聞き書きの名手として知られる著者が、日本各地の職人の手仕事に関する話をまとめた本。1996年から2007年にかけて刊行された 『手業に学べ』 5巻 (天の巻、地の巻、風の巻、月の巻、人の巻)を元に再編集して文庫化したもの。
「岡山の船大工」「対馬の釣り針職人」「福島の野鍛冶」「宮崎の石工」「岩手のシノダケ細工」「秋田のザク葺き職人」など、全部で13名が登場する。
昔は、そういうふうにして、道具そのものが一人ずつの手なり、体に合わせて作られていたんです。ですが、鍛冶屋がだんだんなくなっていきますと、そういうことは難しくなります。店にあるものから選ばなくてはなりませんし、体をそれに合わせていくしかないです。(高木彰夫)
ここらでは人が死ねば道具を棺さ入れて持たせてやるんだね。わたしは、そんだば、鉈一本持っていけばいいんだ。この鉈一本あれば、どこさ行っても、あの世さ行っても、篠作りの全部の作業ができるの。(夏林チヤ)
昔の人は偉いのう。いま、私たちがやりよることは、みな、昔の人の真似ですわ。真似事。それで昔の人のほうがうまいのう。時間がたったら進歩するというものではないのう。(廣島一夫)
長年にわたって手仕事を続けてきた人たちのこうした言葉には、身体から滲み出たような深みがある。手仕事によって作られる道具は、使う人がいなくなれば自然と消えていくほかはない。けれども、その時に消えていくのは、道具だけではなく、こうした職人たちのものの考え方や生き方、さらに私たちの生活様式そのものなのだ。

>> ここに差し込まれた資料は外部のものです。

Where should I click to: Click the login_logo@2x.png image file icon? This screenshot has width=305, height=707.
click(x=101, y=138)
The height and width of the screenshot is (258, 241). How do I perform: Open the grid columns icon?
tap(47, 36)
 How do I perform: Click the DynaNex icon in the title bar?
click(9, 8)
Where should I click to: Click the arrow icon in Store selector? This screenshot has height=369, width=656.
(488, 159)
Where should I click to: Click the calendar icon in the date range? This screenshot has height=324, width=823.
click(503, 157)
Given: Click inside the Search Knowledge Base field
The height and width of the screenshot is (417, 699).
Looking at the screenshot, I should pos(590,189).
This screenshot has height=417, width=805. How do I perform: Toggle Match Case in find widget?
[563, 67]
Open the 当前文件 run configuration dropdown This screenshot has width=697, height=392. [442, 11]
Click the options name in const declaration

それにしても、「聞き書き」という手法はすごいものだ。著者の姿は本にはほとんど出てこないので、一見ただテープ起こしをしただけのように感じる。けれども、これだけの話を相手から引き出し、それを紙の上に(ありのままのように)再現するのは並大抵のことではない。そこには、先人の生き方から学ぼうとする著者の強い思いが込められている。
2011年5月10日、ちくま文庫、950円。